U.S. Park Police will be forced to change the way they handle protests after wrongfully surrounding, arresting and hog-tying protesters.
According to a new settlement reached between the Partnership for Civil Justice Fund and two federal bodies, the United States Park Police will have to change the way they handle mass protests, which includes stopping the practice of “kettling.”
The PCJF announced Monday that U.S. District Judge Emmet Sullivan has issued preliminary approval for a US$2.2 million settlement agreement with the Justice Department and the Department of the Interior Monday – that will also include changing police practices.
The agreement is one step closer to closing the 12-year-old class action suit, which was filed following the September 2002 mass arrests in Pershing Park, Washington, near the White House, where people had gathered for anti-globalization protests.
During the incident, U.S. Park Police helped surround people in the park who had gathered for a demonstration and prevented them from leaving, and then arrested them – a practice known as kettling. They were then taken into custody by the Metropolitan Police Department, many of whom were hog-tied for hours while they waited to be released.
The PCJF filed a lawsuit in 2009 on behalf of some 400 people who were rounded up and arrested without warning.
The arrests sparked outrage across the city, since some of those detained were nurses in the city for a conference, as well as attorneys and other professionals walking to work.

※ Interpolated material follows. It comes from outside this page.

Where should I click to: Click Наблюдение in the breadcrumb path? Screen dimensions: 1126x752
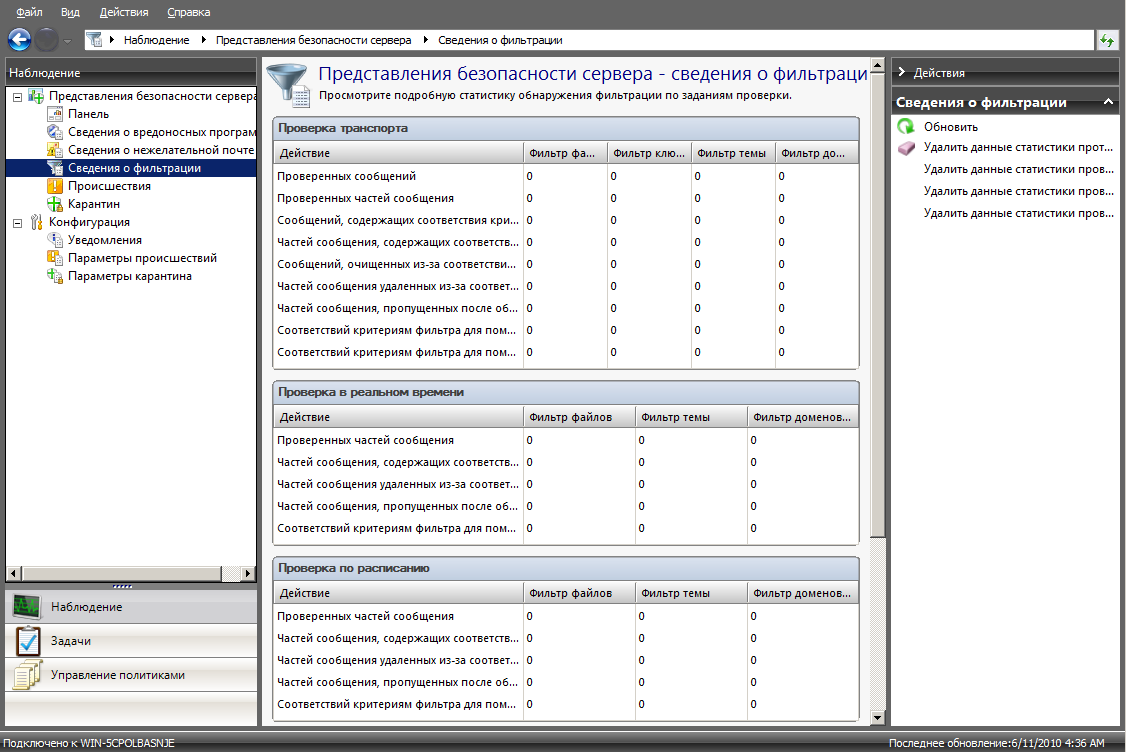156,40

According to the new proposed settlement agreements, the U.S. Park Police – a special branch of the U.S. federal police force that covers national parks in key U.S. cities – will have to change several practices.

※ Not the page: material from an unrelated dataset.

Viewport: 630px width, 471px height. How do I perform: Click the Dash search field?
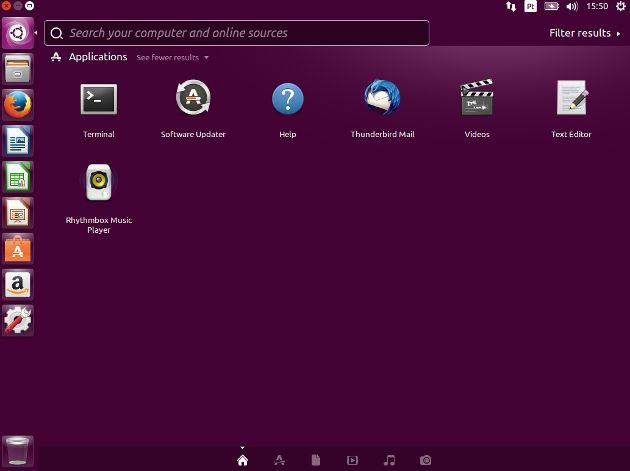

When monitoring a march or rally, the force must now provide at least three clear and ample warnings to demonstrators if they are violating any laws and must give them plenty of time to comply with any orders given before conducting any arrests. They must also provide probable cause for any protester arrested, and are prohibited from encircling demonstrators with police lines.

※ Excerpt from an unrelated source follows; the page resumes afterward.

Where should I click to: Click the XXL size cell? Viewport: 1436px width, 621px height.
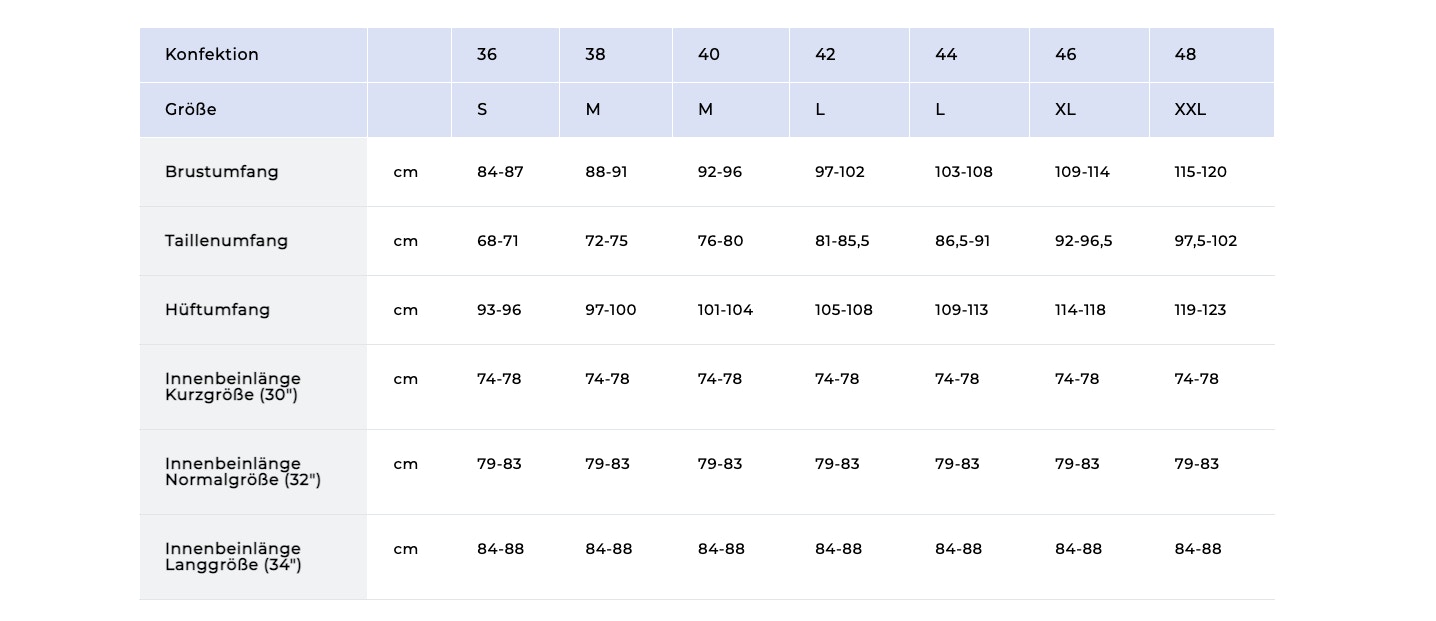click(1190, 109)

“Although many media pundits and politicians have suggested that the social justice movement and the free speech and assembly rights of protesters have to be constricted for the sake of security and order, this settlement disproves that myth,” said PCJF Executive Director Mara Verheyden-Hilliard in a statement.
“There is simply no basis by which any other jurisdiction’s police department can legitimately claim it cannot enact these procedural standards that conform to fundamental constitutional requirements,” she added.
The settlement also requires that Park Police conform to these policies even when another law enforcement agency working alongside them initiates conflicting actions against protesters.